CHIPS, CHEESE, AND CHILI CASSEROLE RECIPE
BY: AVERIE SUNSHINE FROM AVERIE COOKS
If nachos turned into a Mexican casserole, this is what you would get. Chips, Cheese, and Chili Casserole is a wonderful meal that's great for a party, potluck, or game day. Mexican flavors come alive here and will please your taste buds. It's also vegetarian and gluten free, and can be made vegan.
2 1/2 cups corn chips, crushed to the size of a dime (2 to 3 cups whole corn chips)
1 (10-ounce) can chili
1 (10-ounce) can black beans, red beans, retried beans, bean medleys
1 (10-ounce) jar salsa or tomato sauce
1 (8-ounce) package shredded cheese blend
1 1/4 cups sour cream
1 1/2 cups corn chips, crushed to the size of a dime (2 to 3 cups whole corn chips)
1. Preheat oven to 375 degrees F. Line a 9 x 9 inch baking pan with aluminum foil, spray with cooking spray, and set aside.
2. In a large mixing bowl, add 5 to 6 cups chips (about 5 big handful of chips from the bag) and with a wooden spoon or similar, poke and crush the chips to the size of a dime. You don’t want powder, but make them small.
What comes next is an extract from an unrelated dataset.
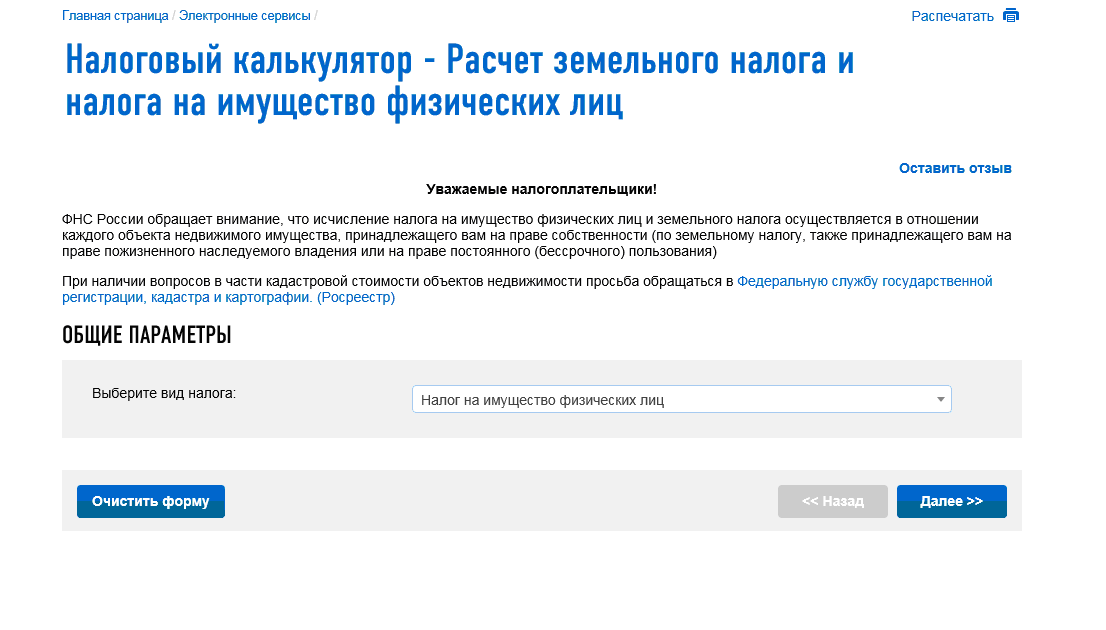Open Электронные сервисы breadcrumb link

(245, 16)
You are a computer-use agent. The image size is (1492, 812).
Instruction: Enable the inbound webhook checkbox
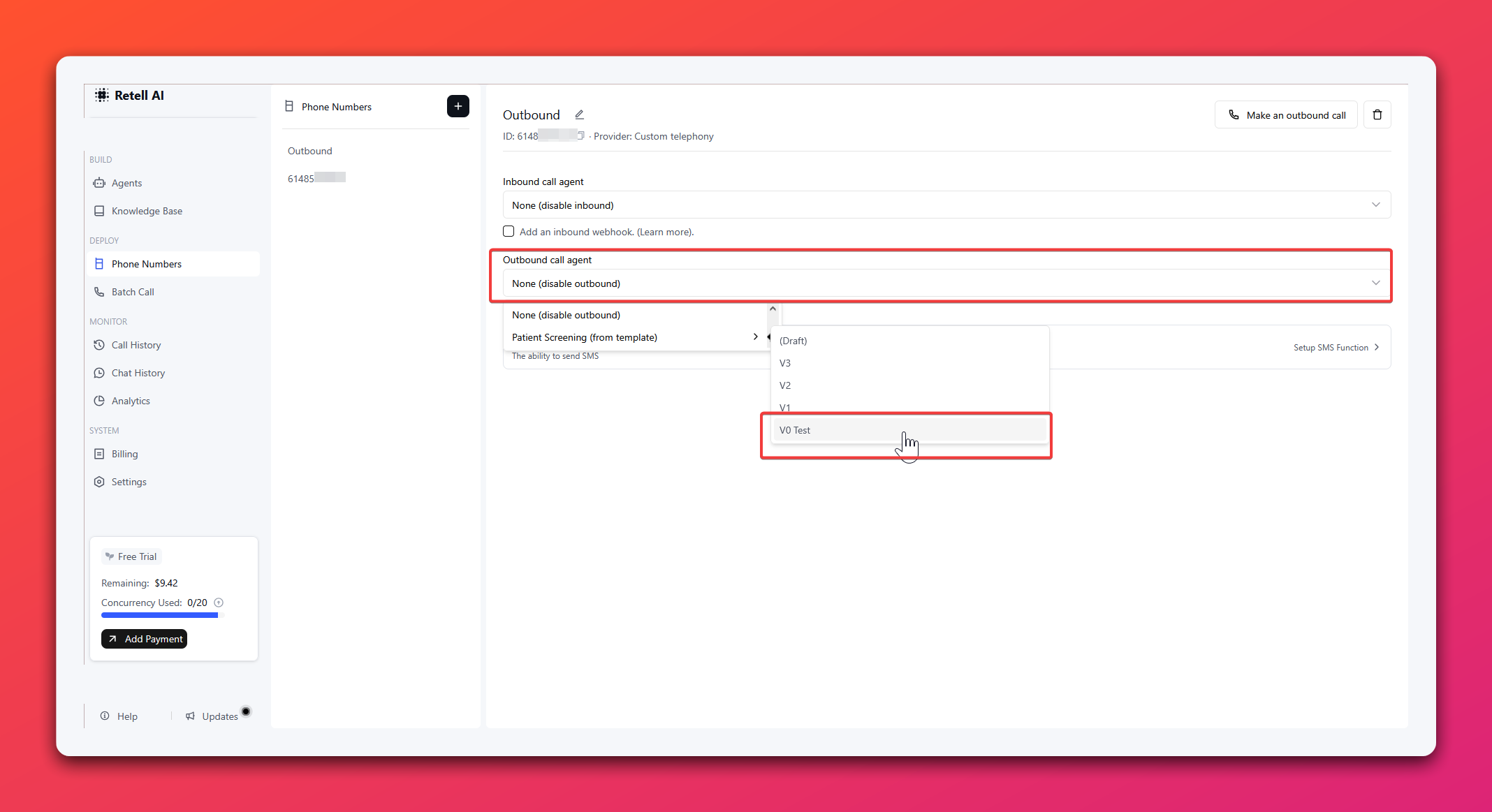pos(509,231)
3. Add the chili, beans, salsa, 2 loosely-packed cups cheese, and stir to combine. Pour mixture into prepared pan and bake for 20 minutes.
4. After 20 minutes, remove pan from oven and spread sour cream in an even, flat layer over the casserole. Sprinkle 1 to 1 1/2 cups loosely packed cheese (the remaining cheese in the package) evenly over the top of the sour cream. Sprinkle 1 to 1 1/4 cups crushed corn chips over the top and bake for 9 to 12 minutes, or until top is browned to desired level. Serve immediately.